Contudo, já o verão de 2016 tinha sido marcado por um pico trágico em termos de incêndios florestais: 117 000 hectares de floresta foram destruídos e, ao longo do ano, o país viveu mais de 10 000 incêndios. Mais de metade de todos os incêndios florestais na Europa aconteceram em Portugal, que repetidamente teve de candidatar-se a apoio financeiro do Fundo de Solidariedade da UE. Cada incêndio significa um desastre para as pessoas e ecossistemas envolvidos. Os incêndios não destruíram apenas a base económica de muitos agricultores e proprietários de terrenos, destruíram também o lar de inúmeras plantas e animais e reduziram o nosso bem mais precioso: a biodiversidade.

Ainda que muitos incêndios tenham sido iniciados por incendiários ou resultem de descuido, é óbvio que os incêndios são uma consequência imediata das secas no verão, do abaixamento do aquífero, da perda de vegetação e do pouco cuidado. Uma paisagem verdejante bem conservada com florestas e culturas mistas, com fontes e riachos a correr durante todo o ano não arderia tão facilmente.
No Sul da Europa, habituamo-nos tanto às secas no verão que chegamos até a pensar que estas são de origem natural, mas este não é o caso. As secas de verão são o resultado da má gestão das terras a nível mundial: da desflorestação, do sobrepastoreio , de monoculturas agrícolas, impermeabilização do solo e do uso excessivo de águas subterrâneas para irrigação.
Algumas pessoas mais velhas ainda se lembram de como as fontes e os riachos corriam durante o verão, como as tempestades de verão refrescavam a terra a meados de Agosto e como as culturas mistas de árvores, pequenos pastos e terrenos davam rendimento durante o ano todo. Como podemos hoje em dia observar, por meio de alguns exemplos locais em diversas partes do mundo, é possível regenerar a paisagem e ao mesmo tempo criar uma base económica para os seus habitantes: através do restabelecimento dos ciclos regionais de águas pluviais pela retenção de água.
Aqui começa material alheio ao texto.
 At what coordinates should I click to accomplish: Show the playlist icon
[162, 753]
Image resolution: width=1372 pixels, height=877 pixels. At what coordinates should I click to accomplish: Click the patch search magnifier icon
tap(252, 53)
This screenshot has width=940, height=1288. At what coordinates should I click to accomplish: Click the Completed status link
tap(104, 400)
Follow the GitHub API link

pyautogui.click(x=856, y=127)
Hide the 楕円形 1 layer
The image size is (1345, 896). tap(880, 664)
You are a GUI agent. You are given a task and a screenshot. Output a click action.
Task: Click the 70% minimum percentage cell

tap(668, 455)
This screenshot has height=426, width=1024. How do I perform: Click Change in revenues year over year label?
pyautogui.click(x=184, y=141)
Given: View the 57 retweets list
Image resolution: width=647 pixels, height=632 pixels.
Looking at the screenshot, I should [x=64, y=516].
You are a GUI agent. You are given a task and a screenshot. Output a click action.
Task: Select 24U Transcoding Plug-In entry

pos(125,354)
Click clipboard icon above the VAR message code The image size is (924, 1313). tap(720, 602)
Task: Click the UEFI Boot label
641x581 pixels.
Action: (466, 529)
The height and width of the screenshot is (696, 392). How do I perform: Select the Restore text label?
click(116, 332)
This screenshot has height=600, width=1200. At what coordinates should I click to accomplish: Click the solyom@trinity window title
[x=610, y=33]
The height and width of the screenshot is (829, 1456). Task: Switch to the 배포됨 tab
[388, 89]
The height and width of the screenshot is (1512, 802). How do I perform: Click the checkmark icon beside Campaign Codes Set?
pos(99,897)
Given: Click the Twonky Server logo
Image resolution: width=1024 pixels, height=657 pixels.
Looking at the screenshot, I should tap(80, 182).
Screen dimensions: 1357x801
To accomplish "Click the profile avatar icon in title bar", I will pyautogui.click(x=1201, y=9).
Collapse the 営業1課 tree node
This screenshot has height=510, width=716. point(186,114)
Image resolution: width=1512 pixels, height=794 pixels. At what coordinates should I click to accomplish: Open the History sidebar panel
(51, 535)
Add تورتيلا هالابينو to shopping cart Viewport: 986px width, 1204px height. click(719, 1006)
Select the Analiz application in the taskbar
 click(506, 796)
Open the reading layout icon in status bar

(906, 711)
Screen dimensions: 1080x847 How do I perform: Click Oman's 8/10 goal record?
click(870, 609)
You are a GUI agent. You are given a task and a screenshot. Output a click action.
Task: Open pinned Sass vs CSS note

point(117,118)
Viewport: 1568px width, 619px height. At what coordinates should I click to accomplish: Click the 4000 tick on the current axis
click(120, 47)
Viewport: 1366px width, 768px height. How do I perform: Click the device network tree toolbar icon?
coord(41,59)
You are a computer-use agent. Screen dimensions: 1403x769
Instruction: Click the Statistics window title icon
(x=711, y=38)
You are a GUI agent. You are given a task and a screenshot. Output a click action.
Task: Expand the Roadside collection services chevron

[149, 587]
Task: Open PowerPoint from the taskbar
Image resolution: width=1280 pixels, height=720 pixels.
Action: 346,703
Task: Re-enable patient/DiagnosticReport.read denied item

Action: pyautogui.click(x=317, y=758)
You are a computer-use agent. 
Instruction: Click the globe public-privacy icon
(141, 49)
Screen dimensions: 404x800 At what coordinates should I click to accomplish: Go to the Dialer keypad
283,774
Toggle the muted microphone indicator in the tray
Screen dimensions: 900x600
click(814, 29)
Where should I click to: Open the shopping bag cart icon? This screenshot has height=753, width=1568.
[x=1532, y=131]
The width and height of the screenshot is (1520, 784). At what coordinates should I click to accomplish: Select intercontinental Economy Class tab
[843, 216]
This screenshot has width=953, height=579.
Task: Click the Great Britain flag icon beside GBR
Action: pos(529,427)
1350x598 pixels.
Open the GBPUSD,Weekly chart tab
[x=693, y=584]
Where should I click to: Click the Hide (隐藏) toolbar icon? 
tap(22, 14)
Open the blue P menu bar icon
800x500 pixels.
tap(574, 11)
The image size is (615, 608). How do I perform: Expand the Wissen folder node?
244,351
De todos os exemplos positivos ganhamos um conhecimento: para que possamos parar os incêndios florestais de uma forma sustentável temos que manter a água das chuvas de inverno no solo.
Um exemplo disto é a Paisagem de Retenção de Água de Tamera, no Município de Odemira: a terra, anteriormente àrida no verão, transformou-se num exuberante vale com pequenos lagos e charcos que encheram com as precipitações do inverno, rodeados por terraços com legumes e frutas que crescem ao longo do ano.
Em vez das água pluviais inundarem as estradas e aldeias a jusante, a água da chuva é coletada por barragens de terra, infiltra-se no solo, sobe o nível e alimenta as hortas. A água subterrânea não tem de todo que ser usada para irrigação, apenas a água da chuva.
Se este princípio, em combinação com uma versão moderna de “Montado” – a mistura tradicional de culturas de sobreiros, horticultura e pecuária – fosse aplicado pelo país, muitos problemas seriam resolvidos e menos propriedades arderiam.
Aconselhamos a leitura do texto do especialista em água Bernd Mueller sobre o novo paradigma da água:

O SEGREDO DA ÁGUA – A BASE PARA UM NOVO MUNDO
https://www.tamera.org/fileadmin/PDF/WasserSymposium_pt.pdf

 

One thought on “Parar os Incêndios Florestais de forma sustentável –

  1. Um dos maiores flagelos em Portugal é o eucalipto. Áreas enormes em Portugal foram eucaliptizadas com graves consequências para a flora, fauna, veios freáticos e para o ambiente.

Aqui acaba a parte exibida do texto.